24. Plaintiff is clearly the "prevailing party" in the instant suit, and is therefore entitled to recovery of reasonable attorneys' fees and costs incurred in the litigation.
25. The amount of attorneys' fees and costs to be awarded will be determined on a separate motion therefor to be filed by Plaintiff in accordance with Fed.R.Civ.Pro. 54(d). Any award will be guided by the following principles:
a. This circuit has adopted the hybrid lodestar/multiplier approach used in Hensley v. Eckerhart, 461 U.S. 424 (1983) as the proper method for calculating attorneys' fees in ERISA cases. See Van Gerwen v. Guarantee Mutual Life Co., 214 F.3d 1041, 1045 (9th Cir. 2000).
b. ERISA attorneys' fees ( 29 U.S.C. § 1132(g)(1)) are typically limited to fees incurred in litigation; fees are not typically available for the administrative phase of the claims process. See Cann v. Carpenters' Pension Trust Fund for Northern California, 989 F.2d 313, 315-17 (9th Cir. 1993) (construing statute).
c. There are no enhancement multipliers for contingency fees in ERISA cases. See Cann, 989 F.2d at 317-18.
26. Prior to filing any motion, counsel for Plaintiff and for Defendants should meet and confer on the amount of a total award, prejudgment interest thereon, and on reasonable attorneys' fees.
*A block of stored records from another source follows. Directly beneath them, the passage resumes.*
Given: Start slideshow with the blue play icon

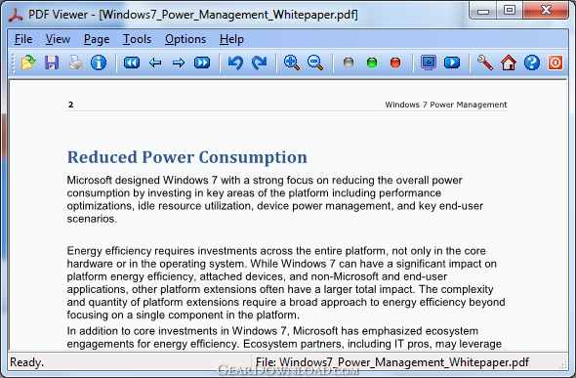Looking at the screenshot, I should pyautogui.click(x=452, y=63).
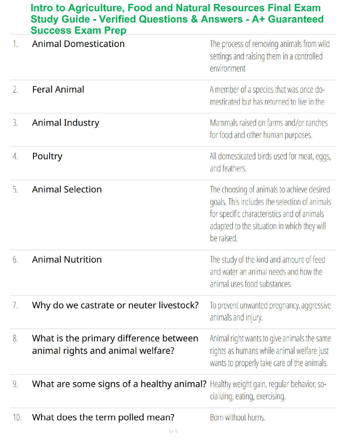The width and height of the screenshot is (346, 448).
Task: Select the term 'Animal Domestication'
Action: click(x=78, y=44)
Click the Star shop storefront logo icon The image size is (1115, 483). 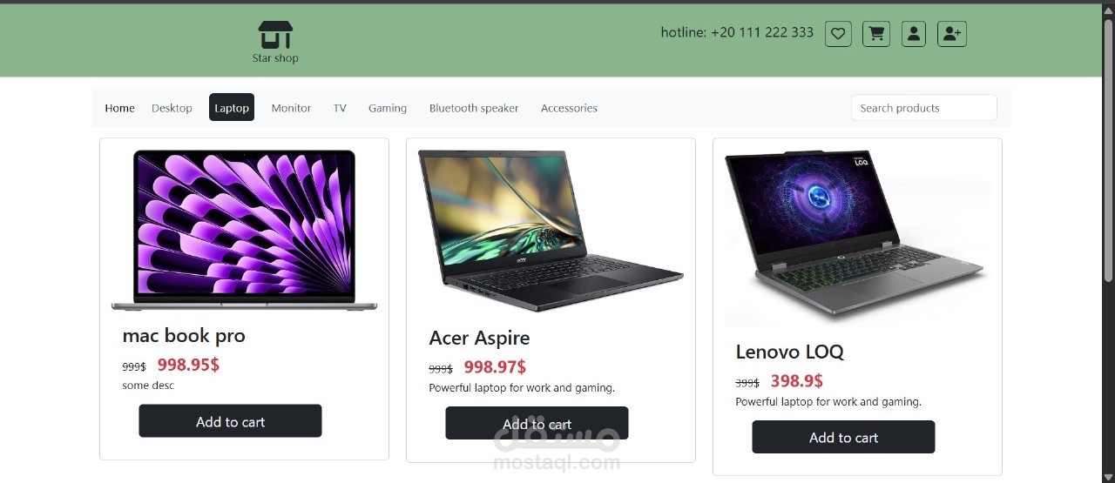click(x=275, y=35)
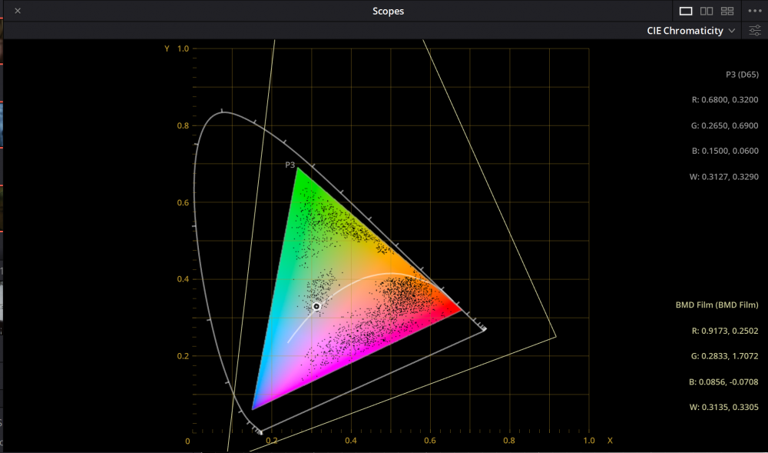Viewport: 768px width, 453px height.
Task: Click P3 green primary value 0.2650, 0.6900
Action: coord(725,125)
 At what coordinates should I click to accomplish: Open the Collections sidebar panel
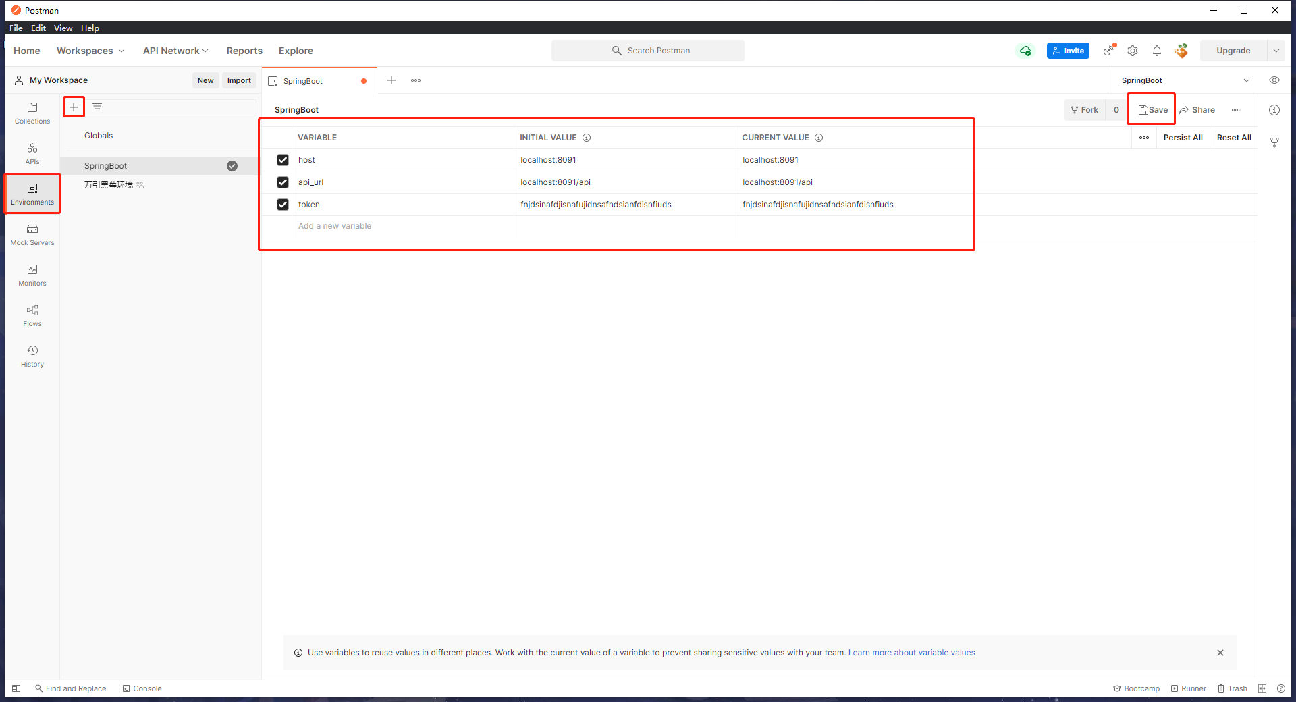pyautogui.click(x=32, y=113)
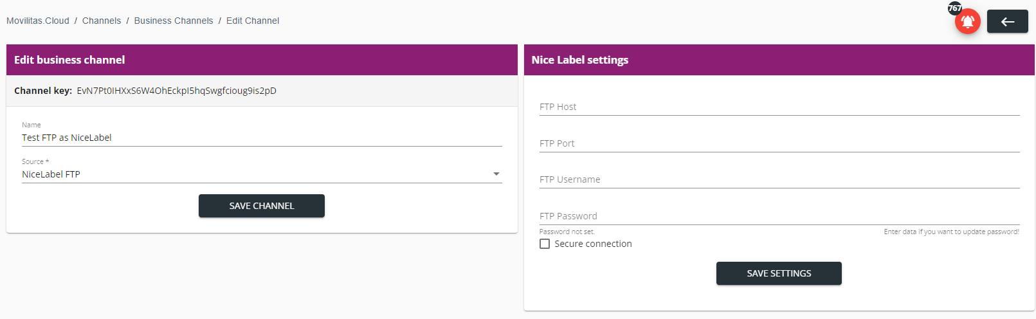The width and height of the screenshot is (1036, 319).
Task: Click the 767 notification count badge
Action: coord(955,8)
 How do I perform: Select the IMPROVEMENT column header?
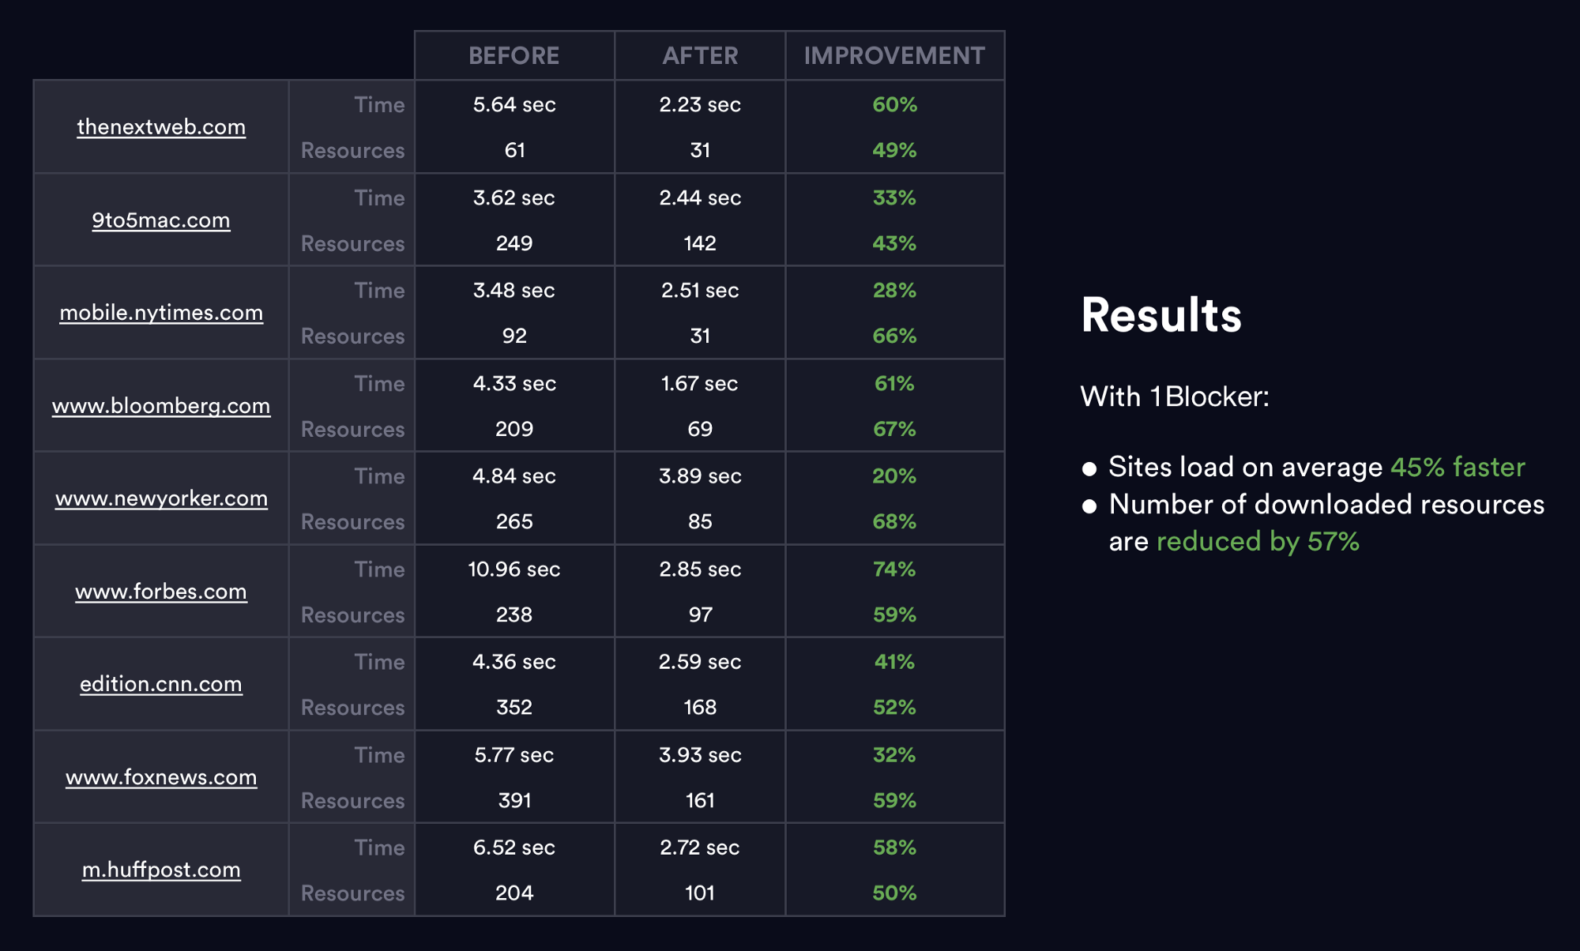[894, 56]
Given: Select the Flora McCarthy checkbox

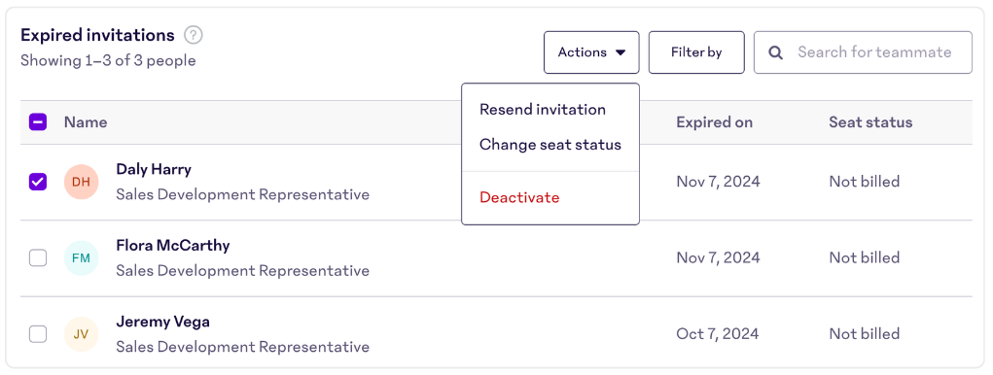Looking at the screenshot, I should tap(38, 258).
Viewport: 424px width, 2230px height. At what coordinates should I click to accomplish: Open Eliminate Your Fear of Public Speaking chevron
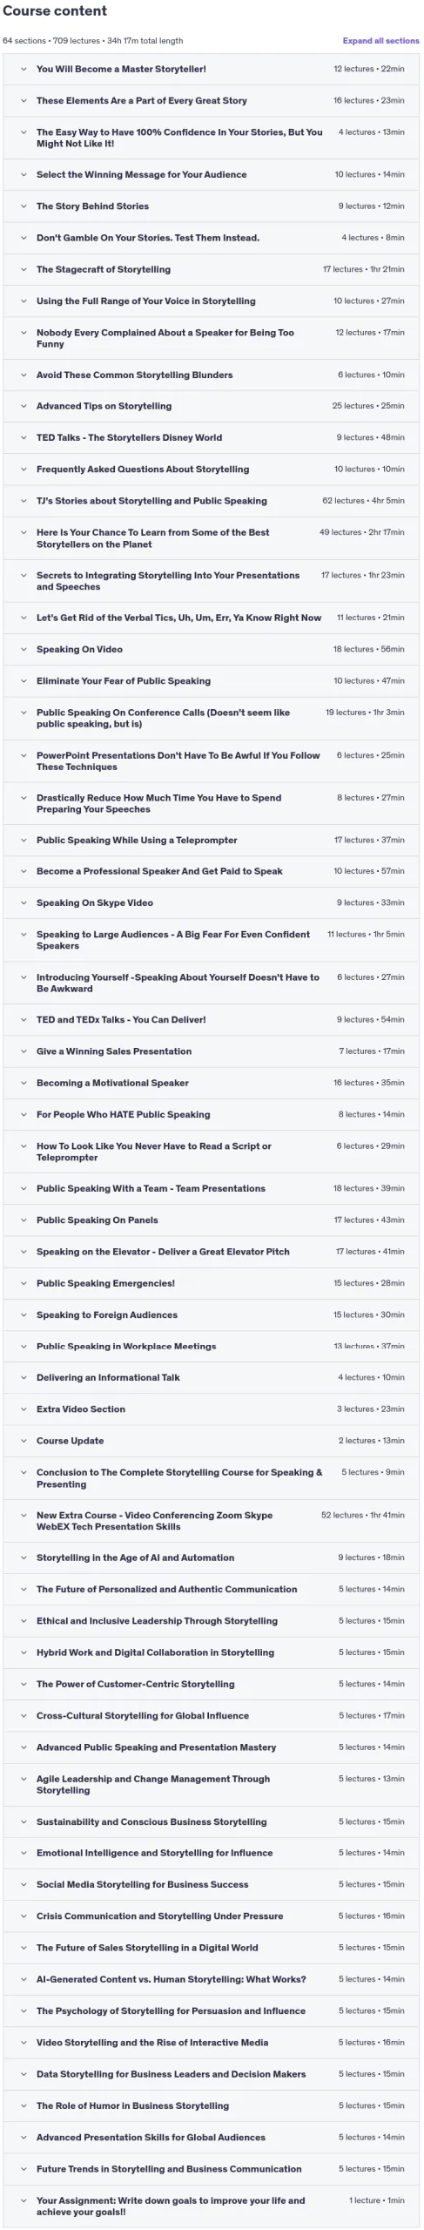tap(24, 681)
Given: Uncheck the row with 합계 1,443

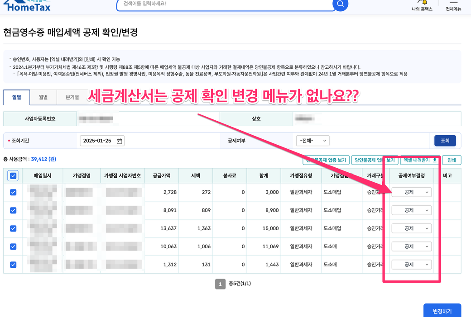Looking at the screenshot, I should pos(13,265).
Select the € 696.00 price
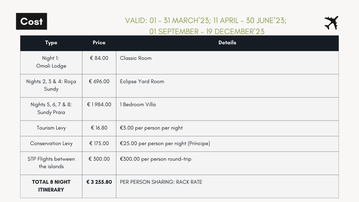 click(x=99, y=81)
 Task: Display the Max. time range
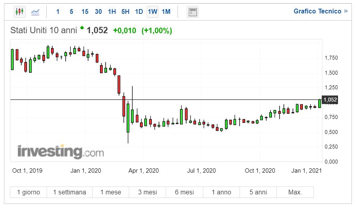(295, 192)
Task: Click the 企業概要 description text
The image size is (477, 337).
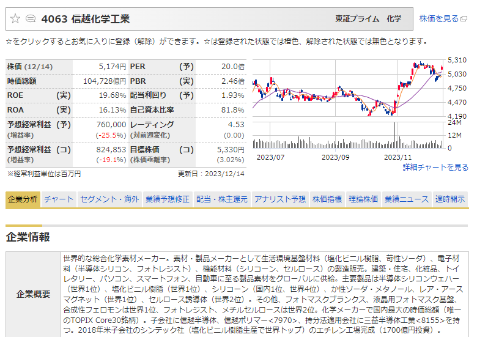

27. Any finding of fact which is deemed a conclusion of law is incorporated herein by reference.
III. CONCLUSION
Upon de novo review, and a non-jury trial which supplemented the administrative record, this Court holds that Plaintiff Willow Rorabaugh suffers from a "total disability" under the terms of her ERISA plan with Defendant CCC. Defendant Hartford later assumed the obligations of CCC and made the final appeal decision denying Plaintiff benefits. Plaintiff is entitled to recover all past benefits missed since benefits were terminated on June 2, 2003, as well as prejudgment interest on those benefits. Furthermore, Plaintiff shall be entitled to continue to receive her benefits until those benefits should otherwise terminate under the terms of the plan. In addition, this Court finds Plaintiff to be a prevailing party, and thereby entitled to reasonable attorneys' fees and costs, to be determined by separate motion. Finally, the parties are hereby ORDERED to meet and confer regarding the amount of past due benefits and interest, and to SUBMIT to this Court, no later than two weeks after entry of this order, a summary of the calculation of the total award. This shall be in the form of a [Proposed] Final Judgment. The parties are further ORDERED to meet and confer prior to the timely filing of a motion by Plaintiff to determine the amount of attorneys' fees and costs.